== DATASET RECORDS

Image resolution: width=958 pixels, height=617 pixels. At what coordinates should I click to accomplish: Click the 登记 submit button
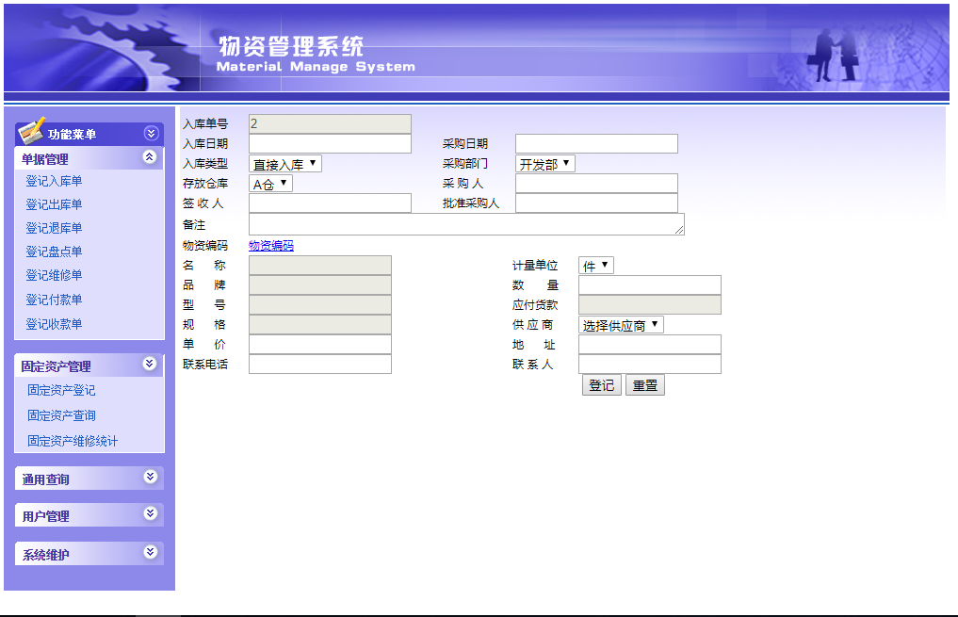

====
== DATASET RECORDS

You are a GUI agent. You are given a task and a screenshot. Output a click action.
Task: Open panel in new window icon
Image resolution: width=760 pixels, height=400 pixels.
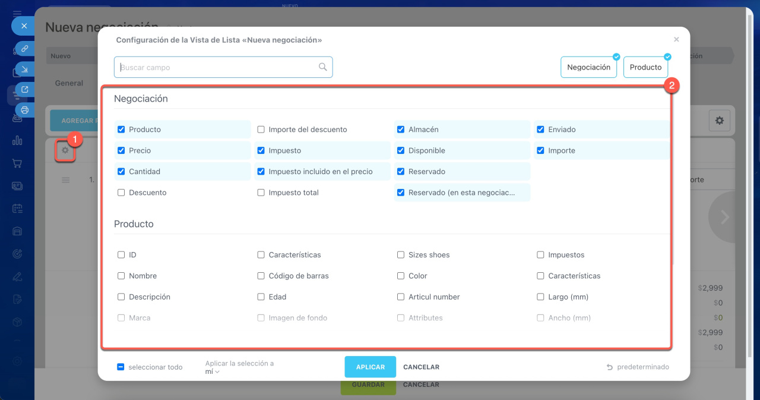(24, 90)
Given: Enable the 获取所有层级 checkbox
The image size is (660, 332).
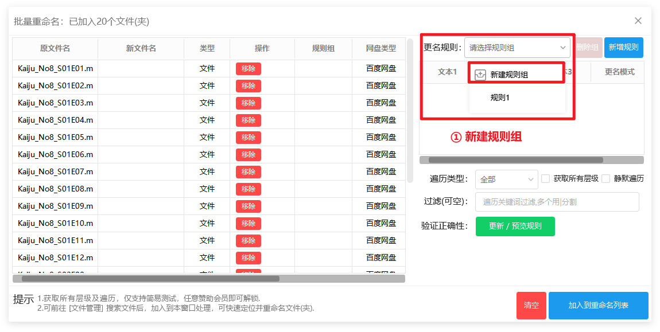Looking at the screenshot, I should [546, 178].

====

_PROBLEM REQUIREMENTS_
Show every line of the items above that contains the word "width".

_ANSWER TO THE EXERCISE_
Image resolution: width=958 pixels, height=617 pixels. At what coordinates should I click to accomplish: Click the 登记 submit button
Image resolution: width=760 pixels, height=400 pixels.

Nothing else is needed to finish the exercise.